### Elenco compiti:
1. Secondo il testo sulla Vestale di Spontini, in quale teatro e in quale giorno è stata rappresentata l'opera?
2. Riassumi in due frasi il testo sulla Vestale di Spontini.

### Documento:
########################################
LA VESTALE DI GASPARE SPONTINI
Il secondo avvenimento di particolare rilievo culturale ha avuto luogo il 12 settembre con la rappresentazione nel Teatro Comunale di Maiolati Spontini dell'opera La Vestale di Gaspare Spontini, messa in scena con un allestimento appositamente studiato e realizzato dalla Compagnia Marionettistica Carlo Colla e figli, che ha voluto inserire questo melodramma nel proprio repertorio operistico per contribuire alla conoscenza di questo capolavoro in Italia e nel mondo. Infatti la Compagnia dei Colla è una delle maggiori istituzioni culturali italiane, perchè continua a tenere viva ad alti livelli artistici la tradizione marionettistica italiana con tournèe effettuate nel nostro Paese e in tutti i continenti, dove porta non solo spettacoli di prosa tratti dalla letteratura e dalla cultura popolare, ma anche l'opera italiana del Settecento e Ottocento, con allestimenti che sanno coniugare grande qualità tecnica, senso interpretativo ed eleganza artistica, gusto di suscitare stupore e entusiasmo nel pubblico. Anche nel caso de La Vestale la Compagnia Colla si è mostrata all'altezza della sua grande tradizione per la raffinatezza delle scene, la rapidità dei cambi d'ambiente, il numero incredibile di marionette messe in scena con eleganti costumi: particolare efficacia ha avuto la scena del trionfo del vincitore Licinio con un interminabile corteo formato da cavalieri, il carro del trionfo, i littori con le Tavole della legge, suonatori di tromba, schiere di soldati, prigionieri di guerra incatenati, il bue sacrificale, danzatori e giocolieri, bambini e gladiatori, una schiera di senatori, nobildonne e vestali. Perfetta è stata anche la sincronia fra i personaggi manovrati dai sapienti fili dei marionettisti e la parte musicale dell'opera: per l'occasione i Colla hanno scelto l'edizione del 1951, diretta dal M Fernando Previstali con l'Orchestra Sinfonica e il Coro di Roma della Rai, interpreti d'eccezione il soprano Maria Vitali, il tenore Renato Gavarini, il mezzo soprano Elena Nicolai e il tenore Alfredo Fineschi.
########################################
Righe tratte da un dataset
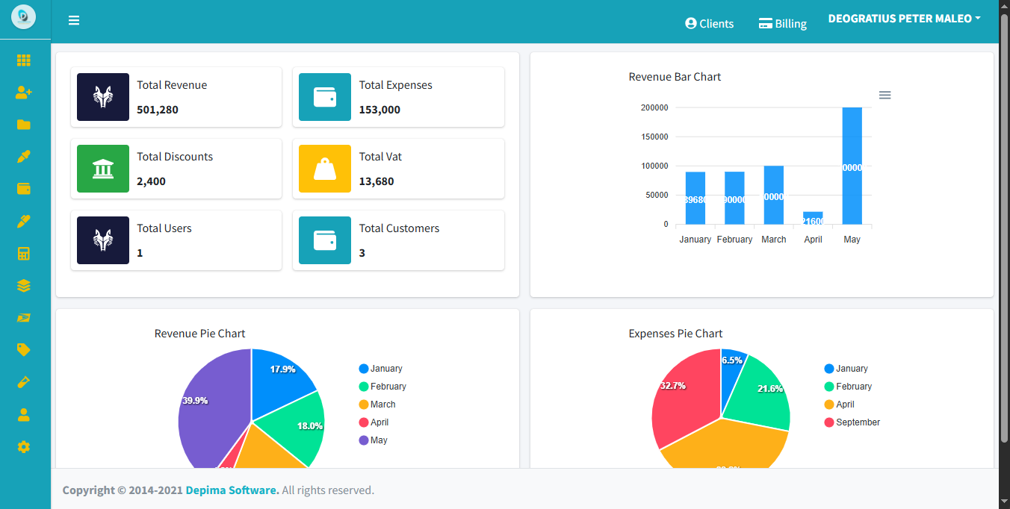Select the calculator icon in sidebar

(24, 254)
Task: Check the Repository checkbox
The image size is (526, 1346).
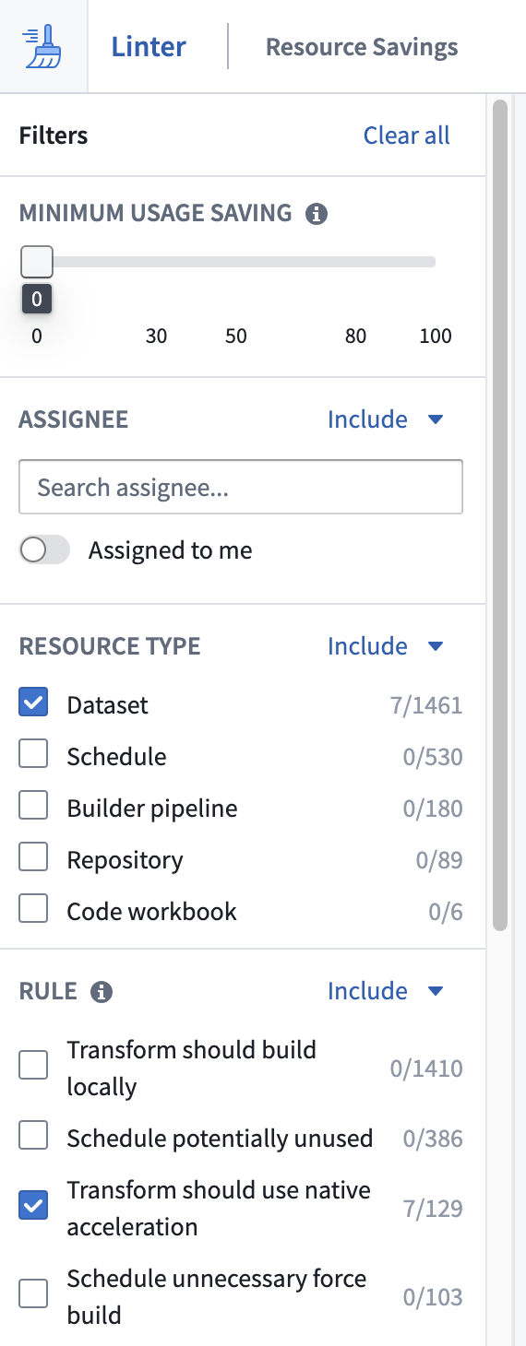Action: pyautogui.click(x=34, y=859)
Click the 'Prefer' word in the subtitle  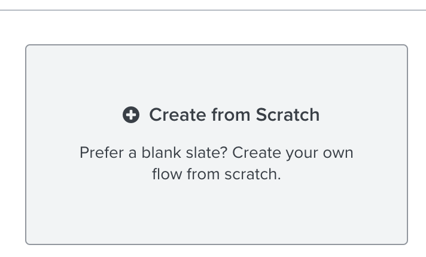point(102,152)
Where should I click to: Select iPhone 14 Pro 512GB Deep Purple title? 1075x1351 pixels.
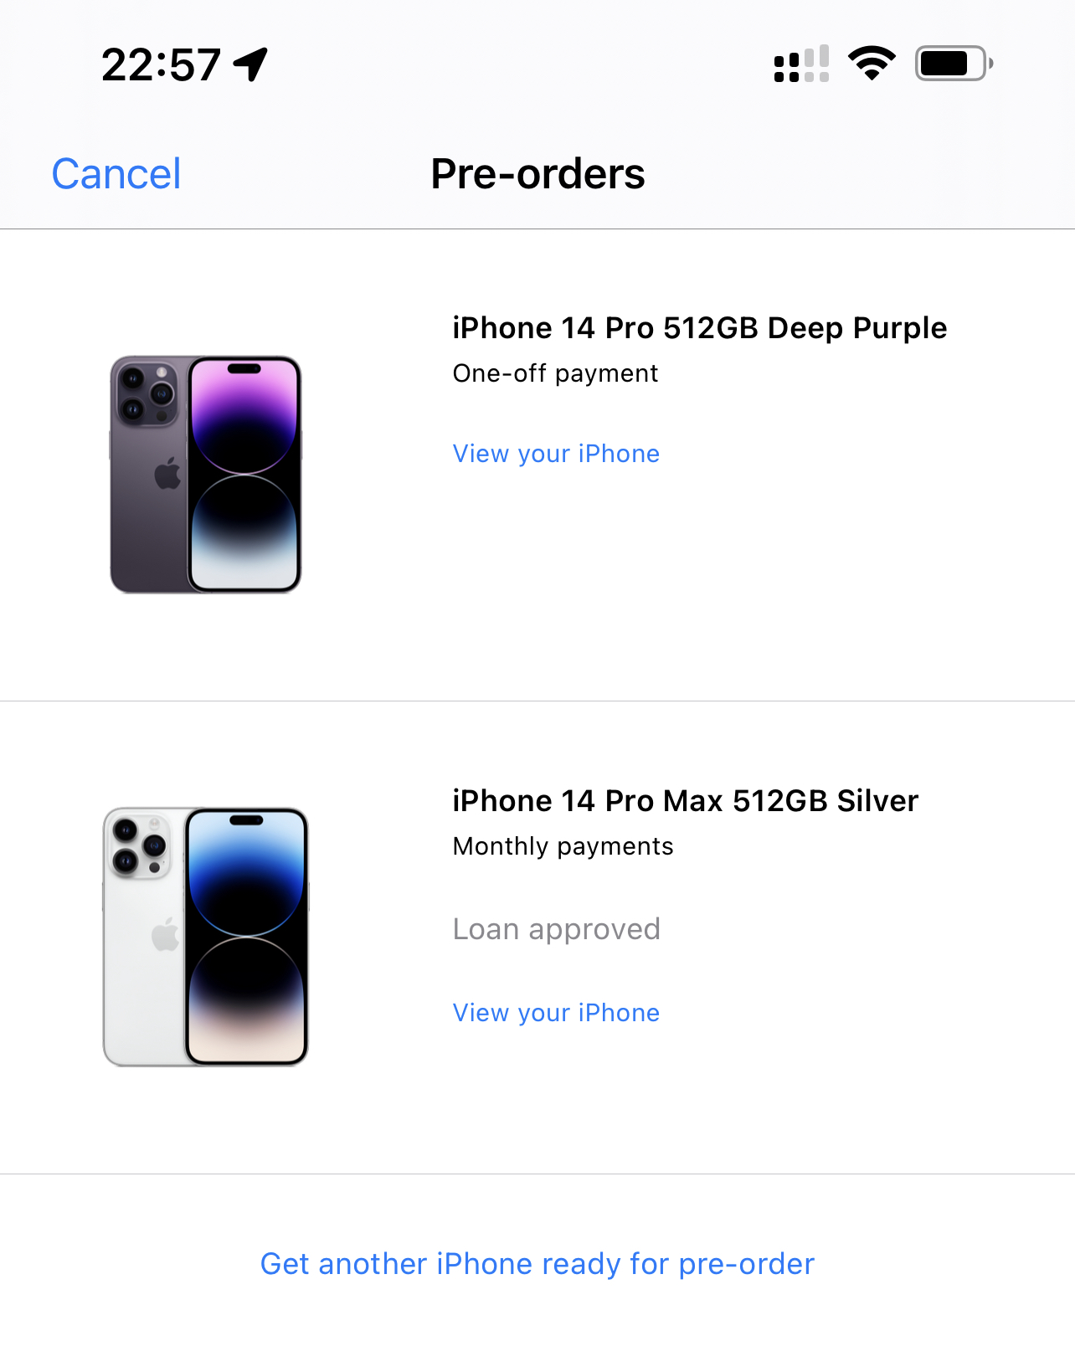pos(700,328)
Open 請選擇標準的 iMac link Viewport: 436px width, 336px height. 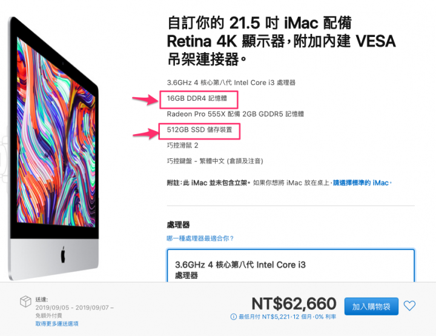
########################################
### Risposte per compito:
1. L'opera è stata rappresentata il 12 settembre nel Teatro Comunale di Maiolati Spontini.

2. Il 12 settembre, nel Teatro Comunale di Maiolati Spontini, la Compagnia Marionettistica Carlo Colla e figli ha messo in scena La Vestale di Gaspare Spontini con un allestimento studiato appositamente, per far conoscere quest'opera in Italia e nel mondo. Lo spettacolo si è distinto per la raffinatezza delle scene, la rapidità dei cambi d'ambiente, il gran numero di marionette in costume e la perfetta sincronia con la registrazione del 1951 scelta per la parte musicale.